CHAPTER 15
Dia melakukannya dengan sangat baik hingga detik-detik terakhir. Keterlibatannya dalam pembantaian ratusan siswa SMA Harman Sastranagara, juga segala permainan yang ia lakukan. Kini di detik-detik terakhir, Pak Thomas masih sempat memberikan sandiwara terbaiknya, hingga pada akhirnya dia sukses menghunjamkan sesuatu ke bekas luka yang kuperoleh ketika aku diserang oleh sosok misterius di tengah kota.
Masih ingatkah? Sepertinya bekas luka ini benar-benar sudah mengingatkanku.
Kulihat di depanku sekarang, Rusya, tampaknya tidak sadarkan diri dan terikat di kursi yang ia duduki. Aku tidak melihat adanya tanda-tanda kekerasan padanya. Kurasa ada motif tersendiri mengapa Pak Thomas menyekap Rusya di loteng ini.
Waktuku tidak banyak lagi, tetapi sepertinya Pak Thomas tidak akan semudah itu memberikan begitu saja sebuah penyelamatan gemilang dan kami semua dapat selamat. Sepertinya akan banyak basa-basi lagi. Luka yang kuperoleh malah semakin melebar dari sebelumnya. Rasa perih yang menyeruak, serta nyeri yang tidak tertahankan ketika serabut-serabut otot itu lepas akibat tusukan benda tajam yang kini menohokku.
"Kita tidak punya waktu banyak, Pak Thomas. Anda pelakunya ...," ucapku sedikit mengerang karena luka yang ada di bahuku semakin perih dan menyiksa. Bukankah ini benar-benar menyakitkan. Rasa yang menggelitik ketika darahmu perlahan mengalir keluar perlahan.
"Kita juga tidak punya waktu banyak, Mas Rimba. Silakan tanya saja seperlunya. Sebentar lagi pestanya akan selesai dan kita mungkin bisa pulang ke rumah kita masing-masing. Ngomong-ngomong, sudah hampir setengah sembilan lho ...."

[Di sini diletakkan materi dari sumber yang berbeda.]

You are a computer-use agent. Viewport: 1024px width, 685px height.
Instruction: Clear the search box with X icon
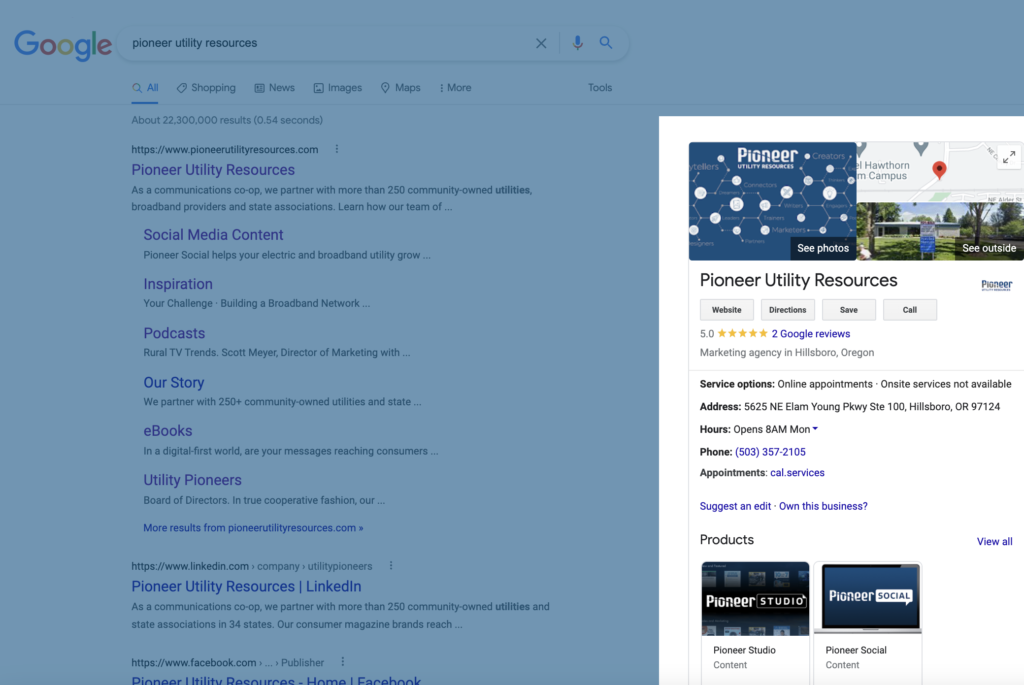[541, 43]
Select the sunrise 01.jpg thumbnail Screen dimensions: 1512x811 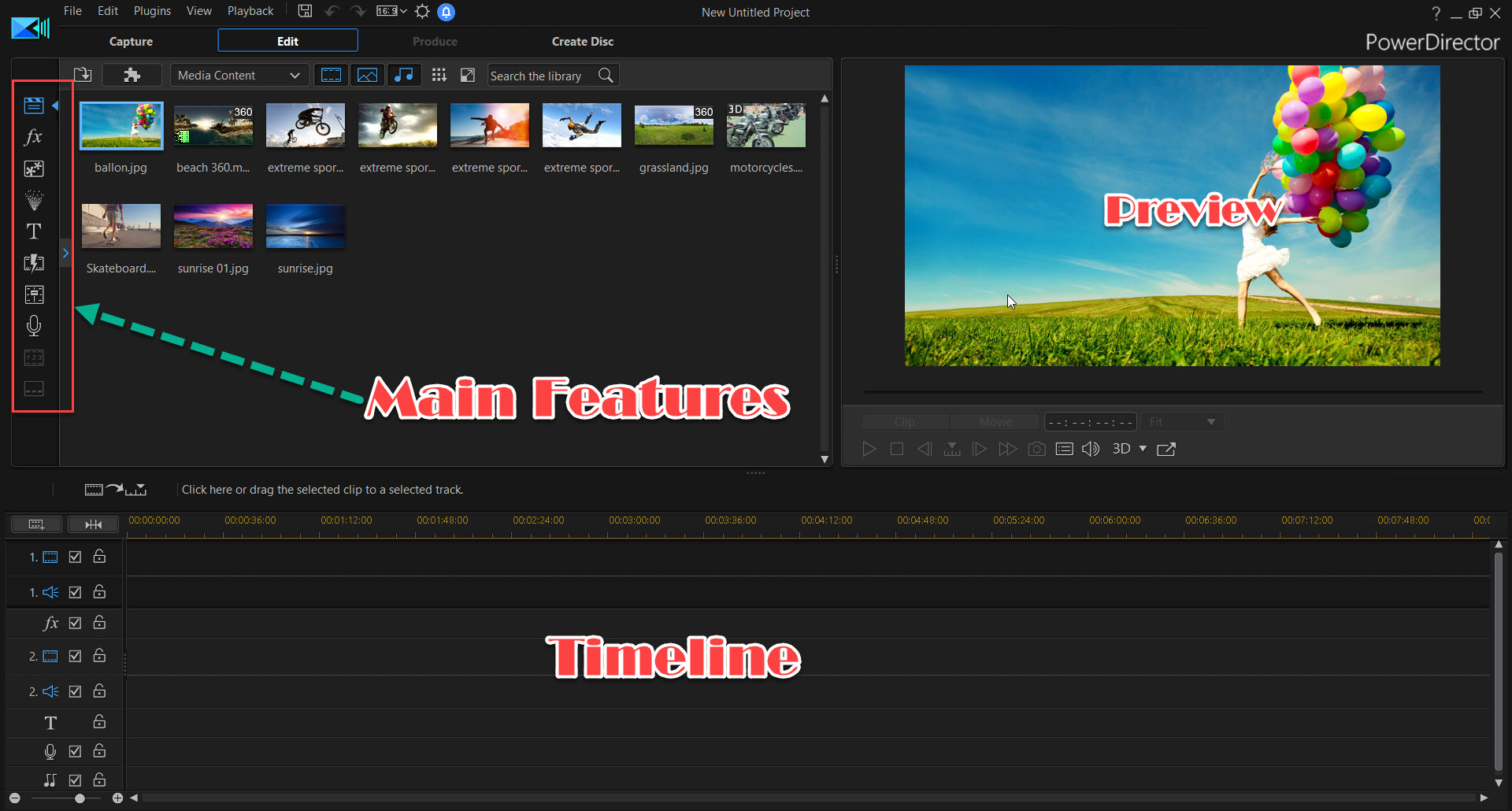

Aku mendecak kesal sembari menatap Pak Thomas tajam.
*****
Hari Ke 2. Jam 20.10
Baiklah, kita akan memulai diskusi. Biasanya berlangsung cukup lama, tetapi kali ini aku akan memperpendeknya.
"Aku sudah mencurigai bapak sejak awal ...," ujarku memulai. Pak Thomas menaikkan sebelah alisnya.
"Keterlibatan bapak memang tidak bisa disangka-sangka. Terima kasih kepada Rusya yang selalu menaruh curiga pada bapak. Pada mulanya kami mengira ini terorisme. Pada mulanya kami mengira ini bentuk protes. Pada awalnya kami mengira pelakunya adalah para hipster atau gelandangan yang marah. Pada awalnya kami mengira pelakunya adalah salah satu perusahaan yang ingin menggulingkan citra Harman Corporation. Semuanya memang benar, hingga kami melupakan satu probabilitas penting, bahwa pelakunya adalah satu orang ...."
"Semua pelaku kejahatan berasal dari satu pusat otak manusia, Rimba... mereka hanya eksekutor ...," dalih Pak Thomas.
"Anda memberikan probabilitas-probabilitas itu untuk menguatkan pemahaman kami tentang siapa pelakunya. Pada umumnya, serangan skala besar seperti ini akan dianggap oleh orang awam kalau ini bukan perbuatan seorang saja. Anda merancangnya seolah-olah ini perbuatan kelompok-kelompok tertentu ...." Daerah luka yang ada di tubuhku mulai panas, perih, dan kedut-kedut. Aku menjelaskan awalnya dengan perjuangan menahan rasa sakit yang luar biasa. Aku tidak ingin memecah konsentrasi hanya gara-gara luka yang ada di dadaku.
"Buat aku terkesan, Rimba ...," desis Pak Thomas sembari mundur selangkah.
"Salah satu anak buahmu berkicau, Dean Begawan ...," ucapku.
"Hmm ... kurasa kau sudah tahu dari dia. Tidak kusangka ia masih bisa berkicau setelah kubunuh ...."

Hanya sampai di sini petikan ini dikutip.